# Dynamic few-shot prompting

What we do in this notebook:

1. Load synthetic data and embedding (generate with `model_name`).
2. Define a function for dynamic few-shot prompting (i.e., dynamically select few-shot examples based on input similarity).
3. Generate a response using `gp3-3.5-turbo` model.
4. Compare the responses with and without dynamic few-shot prompting.

In [None]:
import numpy as np

## aaaaa

## Cosine similarity

The **cosine similarity** between two vectors A and B is calculated as:

$$
\text{cosine\_similarity}(A,B) = \frac{A \cdot B}{\lVert A \rVert \lVert B \rVert}
$$

Where:

- $A \cdot B$ is the dot product of vectors $A$ and $B$.
- $\lVert A \rVert$ and $\lVert B \rVert$ are the Euclidean norms of vectors $A$ and $B$.

In [None]:
def cosine_similarity(vec1: np.ndarray, vec2: np.ndarray) -> np.float64:
    """Compute the cosine similarity between two vectors."""
    dot_product = np.dot(vec1, vec2)
    norm_vec1 = np.linalg.norm(vec1)
    norm_vec2 = np.linalg.norm(vec2)
    return dot_product / (norm_vec1 * norm_vec2)

In [None]:
v1 = np.array([1, 2, 3])
v2 = np.array([4, 5, 6])
cos_sim = cosine_similarity(v1, v2)
print(f"Cosine Similarity: {cos_sim}")
print(f"type: {type(cos_sim)}")

In [None]:
input_text_1 = "These are not the droids you are looking for"
input_text_2 = "This is an example to test the function"
input_text_3 = "This sentence is used as example to test the function"
input_embedding_1 = get_embedding(text=input_text_1, model=emb_model_name)
input_embedding_2 = get_embedding(text=input_text_2, model=emb_model_name)
input_embedding_3 = get_embedding(text=input_text_3, model=emb_model_name)
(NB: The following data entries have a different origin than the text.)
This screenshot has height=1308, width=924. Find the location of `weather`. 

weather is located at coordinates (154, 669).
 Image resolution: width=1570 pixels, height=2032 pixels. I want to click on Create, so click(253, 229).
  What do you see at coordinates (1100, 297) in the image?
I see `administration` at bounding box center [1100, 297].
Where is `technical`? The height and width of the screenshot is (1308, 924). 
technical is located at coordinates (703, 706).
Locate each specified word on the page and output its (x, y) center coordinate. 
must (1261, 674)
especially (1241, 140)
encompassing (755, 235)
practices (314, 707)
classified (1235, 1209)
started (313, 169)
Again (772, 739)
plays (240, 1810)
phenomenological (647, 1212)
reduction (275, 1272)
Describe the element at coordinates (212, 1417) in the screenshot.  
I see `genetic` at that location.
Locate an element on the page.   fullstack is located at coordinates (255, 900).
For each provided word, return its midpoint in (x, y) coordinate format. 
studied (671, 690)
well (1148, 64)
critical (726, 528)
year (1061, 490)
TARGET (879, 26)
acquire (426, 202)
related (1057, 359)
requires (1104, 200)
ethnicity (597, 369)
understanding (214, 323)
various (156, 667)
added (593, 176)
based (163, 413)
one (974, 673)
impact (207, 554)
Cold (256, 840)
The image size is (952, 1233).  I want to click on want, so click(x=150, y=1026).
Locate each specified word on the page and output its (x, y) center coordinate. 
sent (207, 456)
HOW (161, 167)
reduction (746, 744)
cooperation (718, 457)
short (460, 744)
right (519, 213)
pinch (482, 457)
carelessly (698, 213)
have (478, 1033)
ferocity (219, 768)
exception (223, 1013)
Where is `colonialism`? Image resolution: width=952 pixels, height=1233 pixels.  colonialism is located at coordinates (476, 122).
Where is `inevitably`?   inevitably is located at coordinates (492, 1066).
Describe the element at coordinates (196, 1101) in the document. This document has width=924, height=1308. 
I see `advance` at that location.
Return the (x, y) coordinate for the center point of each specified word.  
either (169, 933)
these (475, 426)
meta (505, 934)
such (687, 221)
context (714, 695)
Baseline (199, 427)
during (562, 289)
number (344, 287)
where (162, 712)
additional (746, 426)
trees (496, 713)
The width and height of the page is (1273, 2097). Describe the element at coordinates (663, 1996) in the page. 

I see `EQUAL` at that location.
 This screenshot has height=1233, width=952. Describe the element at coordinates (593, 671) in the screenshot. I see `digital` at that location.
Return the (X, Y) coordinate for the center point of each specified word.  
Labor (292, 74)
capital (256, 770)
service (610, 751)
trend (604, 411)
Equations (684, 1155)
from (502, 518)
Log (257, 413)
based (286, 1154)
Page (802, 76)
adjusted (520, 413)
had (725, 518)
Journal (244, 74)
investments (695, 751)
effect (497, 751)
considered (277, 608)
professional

print(f"1 vs. 2 = {cosine_similarity(input_embedding_1, input_embedding_2)}")
print(f"1 vs. 3 = {cosine_similarity(input_embedding_1, input_embedding_3)}")
print(f"2 vs. 3 = {cosine_similarity(input_embedding_2, input_embedding_3)}")

## Select closest examples

In [None]:
def select_examples(input_text:str, examples:list , example_embeddings: list, emb_model_name:str, num_examples:int=3):
    """
    Select the most relevant few-shot examples based on cosine similarity.
    """
    input_embedding = get_embedding(text=input_text, model=emb_model_name)

    # TODO: THIS MUST BE CHANGED TO AN EMBEDDING DATABASE     
    similarities = [cosine_similarity(input_embedding, np.array(embedding)) for embedding in example_embeddings]
    selected_indices = np.argsort(similarities)[-num_examples:][::-1]
    return [examples[i] for i in selected_indices]

In [None]:
input_text = "You're so dumb, no wonder we can't have a conversation!"
input_embedding = get_embedding(text=input_text, model=emb_model_name)

In [None]:
select_examples(
    input_text=input_text,
    examples=syn_data_gpt_subset,
    example_embeddings=embeddings_gpt,
    emb_model_name=emb_model_name,
    num_examples=3)